> _Your task_:
Can you quote, word for word, every line from the first line of the records below through the line containing "Click the Storage cloud icon", and nothing else?

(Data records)
*** Block opens ***

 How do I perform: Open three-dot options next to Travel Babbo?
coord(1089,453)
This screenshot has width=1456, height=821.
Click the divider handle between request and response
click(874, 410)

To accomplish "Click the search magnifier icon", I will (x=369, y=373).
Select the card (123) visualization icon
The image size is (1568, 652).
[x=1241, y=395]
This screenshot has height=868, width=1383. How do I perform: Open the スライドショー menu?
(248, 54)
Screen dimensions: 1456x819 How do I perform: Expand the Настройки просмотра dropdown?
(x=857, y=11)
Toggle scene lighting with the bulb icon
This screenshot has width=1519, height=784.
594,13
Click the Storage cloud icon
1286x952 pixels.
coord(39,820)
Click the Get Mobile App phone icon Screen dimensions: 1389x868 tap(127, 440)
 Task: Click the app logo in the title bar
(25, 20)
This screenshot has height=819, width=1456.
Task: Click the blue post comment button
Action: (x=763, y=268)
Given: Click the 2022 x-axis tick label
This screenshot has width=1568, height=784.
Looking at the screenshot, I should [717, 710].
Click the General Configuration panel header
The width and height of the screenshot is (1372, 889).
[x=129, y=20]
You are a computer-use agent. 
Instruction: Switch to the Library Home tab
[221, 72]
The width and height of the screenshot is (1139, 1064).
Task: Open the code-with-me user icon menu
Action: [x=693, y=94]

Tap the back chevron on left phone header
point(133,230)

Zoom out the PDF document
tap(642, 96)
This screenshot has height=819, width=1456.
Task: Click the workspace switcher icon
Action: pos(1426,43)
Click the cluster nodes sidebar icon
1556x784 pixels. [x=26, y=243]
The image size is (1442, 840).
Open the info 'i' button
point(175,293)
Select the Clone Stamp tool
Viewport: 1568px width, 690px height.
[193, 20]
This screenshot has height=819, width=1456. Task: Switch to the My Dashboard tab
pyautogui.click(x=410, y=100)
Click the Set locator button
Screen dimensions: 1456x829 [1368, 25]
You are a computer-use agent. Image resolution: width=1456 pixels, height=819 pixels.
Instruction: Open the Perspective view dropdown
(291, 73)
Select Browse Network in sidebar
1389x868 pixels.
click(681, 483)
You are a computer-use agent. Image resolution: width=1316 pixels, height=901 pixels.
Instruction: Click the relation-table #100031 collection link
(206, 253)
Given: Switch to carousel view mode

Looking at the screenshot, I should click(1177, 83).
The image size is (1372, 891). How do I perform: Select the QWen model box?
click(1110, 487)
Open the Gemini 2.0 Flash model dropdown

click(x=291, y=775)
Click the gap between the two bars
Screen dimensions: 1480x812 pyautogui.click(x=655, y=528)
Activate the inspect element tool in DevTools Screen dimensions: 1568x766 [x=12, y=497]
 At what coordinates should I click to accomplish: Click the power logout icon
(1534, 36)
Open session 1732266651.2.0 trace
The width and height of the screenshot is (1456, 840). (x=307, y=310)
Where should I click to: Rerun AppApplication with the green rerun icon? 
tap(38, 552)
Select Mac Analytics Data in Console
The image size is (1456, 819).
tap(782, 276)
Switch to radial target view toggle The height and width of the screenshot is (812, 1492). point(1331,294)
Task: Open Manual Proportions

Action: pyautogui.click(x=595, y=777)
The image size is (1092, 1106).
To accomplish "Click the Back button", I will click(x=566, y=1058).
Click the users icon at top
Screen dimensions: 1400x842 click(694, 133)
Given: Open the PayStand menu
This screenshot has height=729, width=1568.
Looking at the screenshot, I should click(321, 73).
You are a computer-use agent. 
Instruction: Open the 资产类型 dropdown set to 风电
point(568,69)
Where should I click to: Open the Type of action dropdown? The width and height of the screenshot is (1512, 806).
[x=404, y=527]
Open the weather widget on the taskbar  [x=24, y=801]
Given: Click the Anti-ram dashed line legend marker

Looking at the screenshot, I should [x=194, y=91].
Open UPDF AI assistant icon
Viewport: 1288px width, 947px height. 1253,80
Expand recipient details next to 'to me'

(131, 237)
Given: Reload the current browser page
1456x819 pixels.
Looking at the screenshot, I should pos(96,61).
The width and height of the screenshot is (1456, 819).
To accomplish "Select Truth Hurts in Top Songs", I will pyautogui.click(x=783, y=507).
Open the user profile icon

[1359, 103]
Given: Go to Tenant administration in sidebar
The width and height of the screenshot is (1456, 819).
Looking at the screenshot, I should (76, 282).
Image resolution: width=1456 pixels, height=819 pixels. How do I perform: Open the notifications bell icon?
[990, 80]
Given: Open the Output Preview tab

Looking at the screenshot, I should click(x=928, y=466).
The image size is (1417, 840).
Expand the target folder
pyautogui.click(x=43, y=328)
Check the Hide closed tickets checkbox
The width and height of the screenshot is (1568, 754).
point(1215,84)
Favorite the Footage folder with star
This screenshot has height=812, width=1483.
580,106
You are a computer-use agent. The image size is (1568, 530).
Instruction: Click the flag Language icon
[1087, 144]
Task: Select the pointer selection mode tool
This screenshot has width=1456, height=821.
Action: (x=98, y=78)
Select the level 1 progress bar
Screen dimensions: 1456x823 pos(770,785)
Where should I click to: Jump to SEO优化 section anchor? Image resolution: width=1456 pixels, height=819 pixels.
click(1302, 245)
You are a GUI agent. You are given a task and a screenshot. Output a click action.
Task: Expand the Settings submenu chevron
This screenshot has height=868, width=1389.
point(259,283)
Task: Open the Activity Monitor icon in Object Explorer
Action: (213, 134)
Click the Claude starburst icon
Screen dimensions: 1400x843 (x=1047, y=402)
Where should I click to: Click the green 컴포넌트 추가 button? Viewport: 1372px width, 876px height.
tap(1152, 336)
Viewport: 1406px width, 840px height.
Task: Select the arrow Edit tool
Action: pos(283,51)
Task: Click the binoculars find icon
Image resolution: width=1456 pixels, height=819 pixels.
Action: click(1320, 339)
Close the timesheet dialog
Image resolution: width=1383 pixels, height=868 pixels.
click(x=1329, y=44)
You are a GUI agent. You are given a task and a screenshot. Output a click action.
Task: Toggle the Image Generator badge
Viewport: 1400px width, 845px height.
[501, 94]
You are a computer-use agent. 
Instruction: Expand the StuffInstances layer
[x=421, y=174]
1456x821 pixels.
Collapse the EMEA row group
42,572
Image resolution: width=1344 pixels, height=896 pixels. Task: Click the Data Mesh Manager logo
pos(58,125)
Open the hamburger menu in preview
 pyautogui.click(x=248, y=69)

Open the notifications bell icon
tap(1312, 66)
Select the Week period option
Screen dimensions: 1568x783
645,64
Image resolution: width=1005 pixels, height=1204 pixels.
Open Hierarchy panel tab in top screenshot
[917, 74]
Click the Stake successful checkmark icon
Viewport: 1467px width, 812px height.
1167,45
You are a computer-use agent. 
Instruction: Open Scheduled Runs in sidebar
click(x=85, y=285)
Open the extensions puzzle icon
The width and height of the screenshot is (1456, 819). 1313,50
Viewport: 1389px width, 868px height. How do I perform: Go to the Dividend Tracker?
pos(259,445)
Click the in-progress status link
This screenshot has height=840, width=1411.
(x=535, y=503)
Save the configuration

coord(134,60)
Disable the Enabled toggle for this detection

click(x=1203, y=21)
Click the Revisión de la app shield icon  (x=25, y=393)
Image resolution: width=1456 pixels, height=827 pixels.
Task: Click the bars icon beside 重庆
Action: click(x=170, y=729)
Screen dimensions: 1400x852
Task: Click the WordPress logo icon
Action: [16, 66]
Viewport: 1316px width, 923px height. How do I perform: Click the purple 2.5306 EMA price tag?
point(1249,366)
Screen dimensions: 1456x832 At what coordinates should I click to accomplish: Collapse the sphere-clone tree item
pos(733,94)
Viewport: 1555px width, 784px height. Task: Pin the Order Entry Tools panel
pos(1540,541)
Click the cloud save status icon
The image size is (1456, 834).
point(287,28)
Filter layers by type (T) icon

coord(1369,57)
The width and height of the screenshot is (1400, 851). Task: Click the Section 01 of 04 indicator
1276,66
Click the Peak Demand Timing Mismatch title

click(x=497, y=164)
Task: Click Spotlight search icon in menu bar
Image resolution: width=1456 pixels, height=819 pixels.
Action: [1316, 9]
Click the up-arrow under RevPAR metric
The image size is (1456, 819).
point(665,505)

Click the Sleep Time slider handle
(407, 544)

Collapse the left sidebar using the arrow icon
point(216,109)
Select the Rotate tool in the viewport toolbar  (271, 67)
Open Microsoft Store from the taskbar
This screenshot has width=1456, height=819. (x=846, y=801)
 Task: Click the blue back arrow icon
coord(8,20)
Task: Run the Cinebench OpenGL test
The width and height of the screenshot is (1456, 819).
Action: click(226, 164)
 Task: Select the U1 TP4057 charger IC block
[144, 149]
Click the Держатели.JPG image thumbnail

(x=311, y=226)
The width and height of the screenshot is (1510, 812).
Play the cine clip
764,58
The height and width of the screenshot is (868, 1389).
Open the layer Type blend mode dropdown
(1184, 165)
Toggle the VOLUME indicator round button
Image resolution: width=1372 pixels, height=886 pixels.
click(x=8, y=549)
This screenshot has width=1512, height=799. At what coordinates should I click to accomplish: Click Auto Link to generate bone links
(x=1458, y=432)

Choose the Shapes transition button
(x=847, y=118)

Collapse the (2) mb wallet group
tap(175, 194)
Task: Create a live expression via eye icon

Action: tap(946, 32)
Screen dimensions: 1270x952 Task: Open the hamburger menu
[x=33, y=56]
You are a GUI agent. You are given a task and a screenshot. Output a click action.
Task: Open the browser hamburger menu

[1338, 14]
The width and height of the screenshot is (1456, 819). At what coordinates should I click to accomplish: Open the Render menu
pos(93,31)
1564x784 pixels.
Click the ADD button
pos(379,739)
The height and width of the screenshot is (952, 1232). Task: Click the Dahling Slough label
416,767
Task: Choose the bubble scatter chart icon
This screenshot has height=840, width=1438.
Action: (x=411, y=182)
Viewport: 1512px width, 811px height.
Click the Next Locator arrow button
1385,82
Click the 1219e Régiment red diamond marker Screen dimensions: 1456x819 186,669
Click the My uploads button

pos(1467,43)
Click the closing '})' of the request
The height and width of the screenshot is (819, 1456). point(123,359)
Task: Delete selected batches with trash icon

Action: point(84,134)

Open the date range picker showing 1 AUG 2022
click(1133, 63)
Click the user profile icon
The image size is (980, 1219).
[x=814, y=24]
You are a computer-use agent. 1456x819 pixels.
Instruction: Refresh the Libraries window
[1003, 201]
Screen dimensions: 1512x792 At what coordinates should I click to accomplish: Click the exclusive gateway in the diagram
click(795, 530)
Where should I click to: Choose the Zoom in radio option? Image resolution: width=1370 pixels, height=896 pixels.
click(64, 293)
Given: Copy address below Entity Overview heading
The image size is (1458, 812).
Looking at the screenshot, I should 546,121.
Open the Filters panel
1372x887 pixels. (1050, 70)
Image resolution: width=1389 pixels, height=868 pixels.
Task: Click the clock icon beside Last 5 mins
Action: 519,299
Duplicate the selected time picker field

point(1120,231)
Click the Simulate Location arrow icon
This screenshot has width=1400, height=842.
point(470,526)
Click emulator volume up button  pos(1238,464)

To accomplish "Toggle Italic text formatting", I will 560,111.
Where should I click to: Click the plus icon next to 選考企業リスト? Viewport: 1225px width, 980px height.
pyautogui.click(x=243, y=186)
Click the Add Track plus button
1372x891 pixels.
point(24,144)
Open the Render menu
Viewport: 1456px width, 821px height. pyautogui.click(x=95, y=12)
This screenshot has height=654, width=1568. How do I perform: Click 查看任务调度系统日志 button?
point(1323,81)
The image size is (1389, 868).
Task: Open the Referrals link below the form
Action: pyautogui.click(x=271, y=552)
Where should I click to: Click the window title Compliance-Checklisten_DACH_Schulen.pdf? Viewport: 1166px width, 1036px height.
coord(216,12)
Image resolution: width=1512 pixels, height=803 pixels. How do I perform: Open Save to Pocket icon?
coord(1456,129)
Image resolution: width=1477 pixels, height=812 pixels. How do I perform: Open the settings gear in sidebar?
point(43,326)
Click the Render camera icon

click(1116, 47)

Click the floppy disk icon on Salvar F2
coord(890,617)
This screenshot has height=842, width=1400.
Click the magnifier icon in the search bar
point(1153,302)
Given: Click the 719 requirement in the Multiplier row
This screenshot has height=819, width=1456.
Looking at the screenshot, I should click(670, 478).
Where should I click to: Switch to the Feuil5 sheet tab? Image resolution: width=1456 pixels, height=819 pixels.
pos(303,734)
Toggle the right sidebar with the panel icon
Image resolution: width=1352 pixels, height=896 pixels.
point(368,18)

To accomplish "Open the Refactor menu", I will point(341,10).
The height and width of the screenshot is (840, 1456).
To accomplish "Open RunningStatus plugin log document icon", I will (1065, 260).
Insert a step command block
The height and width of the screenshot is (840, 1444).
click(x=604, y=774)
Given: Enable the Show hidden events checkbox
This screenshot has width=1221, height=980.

*** Block closes ***

> _Response area_:
 How do I perform: Open three-dot options next to Travel Babbo?
coord(1089,453)
This screenshot has width=1456, height=821.
Click the divider handle between request and response
click(874, 410)

To accomplish "Click the search magnifier icon", I will (x=369, y=373).
Select the card (123) visualization icon
The image size is (1568, 652).
[x=1241, y=395]
This screenshot has height=868, width=1383. How do I perform: Open the スライドショー menu?
(248, 54)
Screen dimensions: 1456x819 How do I perform: Expand the Настройки просмотра dropdown?
(x=857, y=11)
Toggle scene lighting with the bulb icon
This screenshot has width=1519, height=784.
594,13
Click the Storage cloud icon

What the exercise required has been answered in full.